By the end of the night, Clattenburg was facing the kind of scandal that could potentially end his career. The question of what he may or may not have said to John Obi Mikel yesterday promises to be the next major storm of English football, just days after the game thought it had put the last one to bed at last.

In the meantime, two definitive decisions are already in on Clattenburg's performance yesterday: he was wrong to send off Fernando Torres and wrong to allow Javier Hernandez's offside winner to stand. It was "Mr Muddle" day for some of the country's leading referees at Goodison Park as well as Stamford Bridge, although it should also be said this is a hard job they do.

But great games – and yesterday's at Stamford Bridge was a great game – deserve exacting officials, and all the drama and controversy cannot compensate for teams suffering from bad decisions. Chelsea were down to 10 men already, with the dismissal of Branislav Ivanovic, when Torres was sent off for a ludicrous second yellow card. They may well have conceded a third goal anyway, but they deserved to do so with 10 men on the pitch, not nine.

As for United, they got the rub of the green but they were particularly good in the first half. First Wayne Rooney and Young opened up Chelsea's left flank – where the hell was Ashley Cole? – to cross to Van Persie, whose shot hit the post and cannoned in off Luiz. Then Antonio Valencia broke again down the same wing, picking out Van Persie to score with Gary Cahill dithering.

At that point it seemed like Ferguson's team had reasserted their authority over the league leaders, but United could not handle Chelsea's resurgence.
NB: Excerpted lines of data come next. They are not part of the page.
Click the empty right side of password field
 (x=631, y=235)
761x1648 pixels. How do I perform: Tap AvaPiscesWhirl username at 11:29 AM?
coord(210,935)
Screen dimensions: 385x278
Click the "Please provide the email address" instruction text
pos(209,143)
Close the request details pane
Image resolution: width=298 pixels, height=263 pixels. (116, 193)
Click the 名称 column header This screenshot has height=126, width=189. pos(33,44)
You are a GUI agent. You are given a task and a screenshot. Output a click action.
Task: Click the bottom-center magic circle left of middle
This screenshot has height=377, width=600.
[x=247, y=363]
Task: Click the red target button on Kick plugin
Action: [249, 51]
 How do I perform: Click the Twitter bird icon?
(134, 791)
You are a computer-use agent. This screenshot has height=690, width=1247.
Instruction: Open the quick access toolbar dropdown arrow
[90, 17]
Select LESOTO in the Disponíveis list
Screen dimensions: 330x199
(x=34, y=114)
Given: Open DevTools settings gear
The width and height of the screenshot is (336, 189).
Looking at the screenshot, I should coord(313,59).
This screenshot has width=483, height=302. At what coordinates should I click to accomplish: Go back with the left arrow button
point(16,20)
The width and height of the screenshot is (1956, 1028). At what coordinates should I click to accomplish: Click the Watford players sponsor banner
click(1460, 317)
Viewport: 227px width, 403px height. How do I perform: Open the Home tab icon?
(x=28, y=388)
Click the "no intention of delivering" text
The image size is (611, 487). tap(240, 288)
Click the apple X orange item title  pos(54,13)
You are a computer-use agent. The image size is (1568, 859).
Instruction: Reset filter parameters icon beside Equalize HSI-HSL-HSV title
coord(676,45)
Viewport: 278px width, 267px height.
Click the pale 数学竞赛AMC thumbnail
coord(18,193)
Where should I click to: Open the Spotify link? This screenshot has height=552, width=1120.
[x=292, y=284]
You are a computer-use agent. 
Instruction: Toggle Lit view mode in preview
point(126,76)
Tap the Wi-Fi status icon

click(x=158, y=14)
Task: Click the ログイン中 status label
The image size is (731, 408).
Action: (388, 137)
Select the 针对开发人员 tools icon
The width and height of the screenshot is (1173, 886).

In that period before half-time, the intricacy of Juan Mata, Eden Hazard and Oscar prevailed. The Chelsea goal, when it arrived on 43 minutes, was well overdue. Rooney was drawn into a needless foul on Hazard around the edge of the area and Mata scored his seventh goal of the season from the resultant free-kick with the confidence of a man who is one of the league's in-form players.

The equaliser came on 53 minutes, improvised beautifully by Mata and Oscar. First Mata managed to coax a long ball from Oscar out of the air and when the Brazilian retrieved Mata's cross, Ramires headed in the second ball delivered into the box. Providing a wobbly defence could keep Van Persie quiet, the game was there for Chelsea to win.

The game ran away from them with Ivanovic's sending off and then Torres' dismissal, until they were left with none of the shape or the poise that they had in their best periods. On 73 minutes, Van Persie's shot was pushed on to the post by Petr Cech and the goalkeeper then scrambled back to scoop it out. Rafael returned the ball into the area where Hernandez finished beautifully.

He was offside, though. In fact, Hernandez was even ahead of Cech. His celebrations in front of the Matthew Harding stand provoked a barrage of coins and goodness-knows-what else to be thrown on to the pitch and a steward went down. Chelsea later claimed that he had slipped over and hurt his knee.

United return on Wednesday for the League Cup but come 4 May when they reconvene in the league at Old Trafford, one would expect Chelsea still to be very much in it.

Great games deserve exacting officials and all the drama cannot compensate for bad decisions.